Kathleen Kennedy Townsend can’t claim the Palin cachet,
but the former lieutenant governor of Maryland is not above calling
for close air support in her country-club battle with Palin-style
conservatism. Townsend took to the pages of the Washington
Post
earlier this month to defend her uncle John against charges of
malpractice that Sarah Palin had leveled against him in her book,
America by Heart. Ironically, although her essay suggests
that Townsend found the Palin book title saccharine, and its
content fey, twee, or manipulative, she read the book anyway. They
all do.
Long before shooting a moose on camera to send at least
one leftist into “late night fist-pumping delirium,” Caribou Barbie
wrote, in effect, that John F. Kennedy’s 1960 speech to the Greater
Houston Ministerial Association subverted American principle rather
than expressing it. As even younger readers may have heard, that
speech was Kennedy’s “Don’t hate me for being Catholic, because I
won’t take orders from the pope” sop to evangelical Protestant
leaders whose support he needed at the time.

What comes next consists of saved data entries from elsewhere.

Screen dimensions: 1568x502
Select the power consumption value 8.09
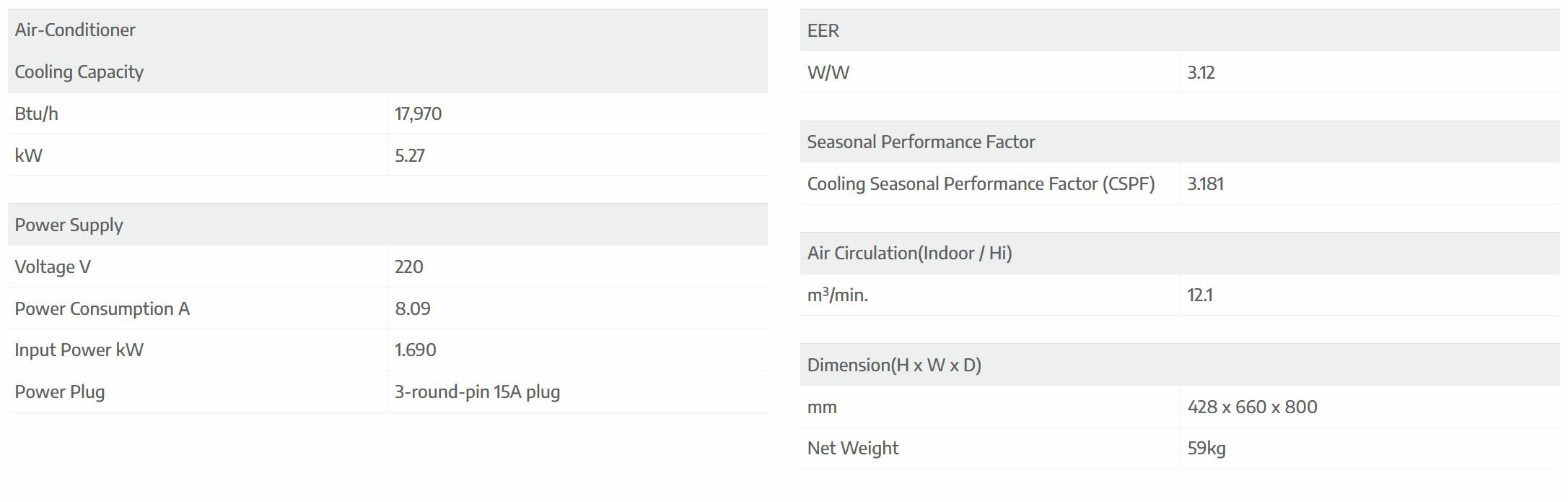point(412,309)
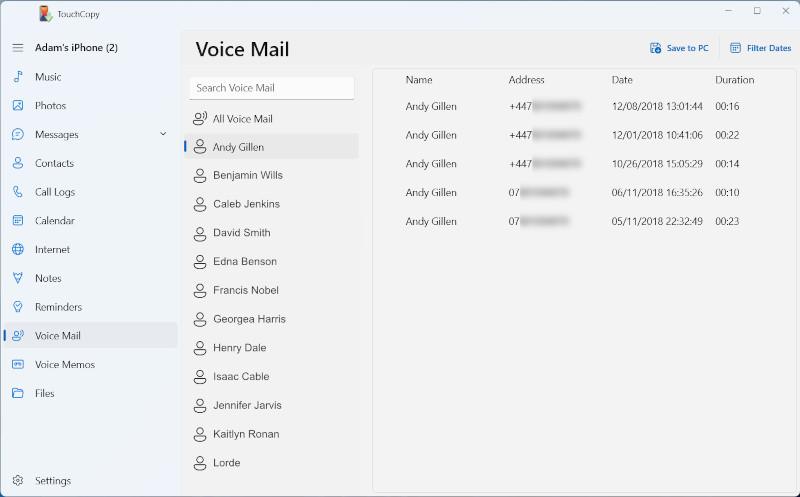Sort by Duration column header
Image resolution: width=800 pixels, height=497 pixels.
(x=734, y=80)
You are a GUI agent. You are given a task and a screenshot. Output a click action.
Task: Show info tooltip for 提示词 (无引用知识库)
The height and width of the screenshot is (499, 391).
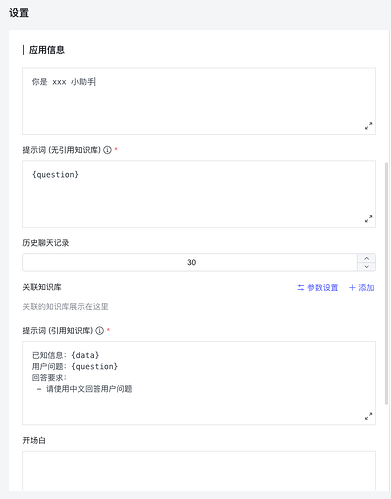pyautogui.click(x=107, y=150)
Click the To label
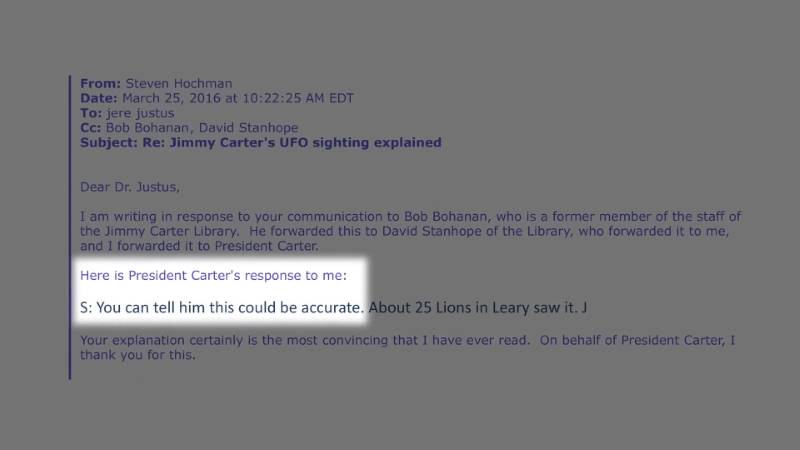This screenshot has height=450, width=800. tap(91, 113)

Washington Post editors gave
Townsend 1,500 words to defend her uncle’s attempt to
compartmentalize his faith, but the “coulda been a contender”
lament that they got for their trouble only exposed Townsend as
another palooka in a family full of them.
Townsend asserts that she gave America by Heart a
careful reading, from which she came away sure that Palin supports
an unconstitutional religious test for public office.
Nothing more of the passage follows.